The multinomial experiments (and multinomial distributions) directly extend their bi-nomial counterparts.

### Multinomial experiments

A multinomial experiment is an experiment that has the following properties:

• The experiment consists of k repeated trials.
• Each trial has a discrete number of possible outcomes.
• On any given trial, the probability that a particular outcome will occur is constant.
• The trials are independent; that is, the outcome on one trial does not affect the outcome on other trials.

#### Examples of Multinomial experiments

• Suppose we have an urn containing 9 marbles. Two are red, three are green, and four are blue (2+3+4=9). We randomly select 5 marbles from the urn, with replacement. What is the probability (P(A)) of the event A={selecting 2 green marbles and 3 blue marbles}?
• To solve this problem, we apply the multinomial formula, we know the following:
• The experiment consists of 5 trials, so k = 5.
• The 5 trials produce 0 red, 2 green marbles, and 3 blue marbles; so r1 = rred = 0, r2 = rgreen = 2, and r3 = rblue = 3.
• For any particular trial, the probability of drawing a red, green, or blue marble is 2/9, 3/9, and 4/9, respectively. Hence, p1 = pred = 2 / 9, p2 = pgreen = 1 / 3, and p3 = pblue = 4 / 9.

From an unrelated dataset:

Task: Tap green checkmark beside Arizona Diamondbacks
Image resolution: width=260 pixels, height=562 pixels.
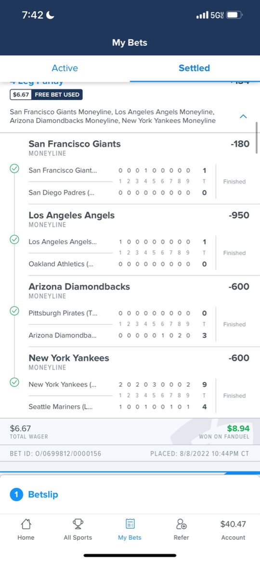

Plugging these values into the multinomial formula we get the probability of the event of interest to be:

$$P(A) = {5\choose r_1,r_2,r_3}p_1^{r_1}p_2^{r_2}p_3^{r_3}$$. In this specific case, $$P(A) = {5\choose 0,2,3}p_1^{0}p_2^{2}p_3^{3}$$.
$P(A) = {5! \over 0!\times 2! \times 3! }\times (2/9)^0 \times (1/3)^2\times (4/9)^3=0.0975461.$

Thus, if we draw 5 marbles with replacement from the urn, the probability of drawing no red, 2 green, and 3 blue marbles is 0.0975461.

• Let's again use the urn containing 9 marbles, where the number of red, green and blue marbles are 2, 3 and 4, respectively. This time we select 5 marbles from the urn, but are interested in the probability (P(B)) of the event B={selecting 2 green marbles}! (Note that 2 < 5)
• To solve this problem, we classify balls into green and others! Thus the multinomial experiment consists of 5 trials (k = 5), r1 = rgreen = 2, r2 = rother = 3. In this case, the probabilities of drawing a green or other marble are 3/9, and 6/9, respectively. Notice now the P(other) is the sum of the probabilities of the other colors (complement of green)! Hence,
$P(B) = {5\choose 2, 3}p_1^{r_1}p_2^{r_2} = {5! \over 2! \times 3! }\times (3/9)^2 \times (6/9)^3=0.329218.$

This probability is equivalent to the binomial probability (success=green; failure=other color), B(n=5, p=1/3).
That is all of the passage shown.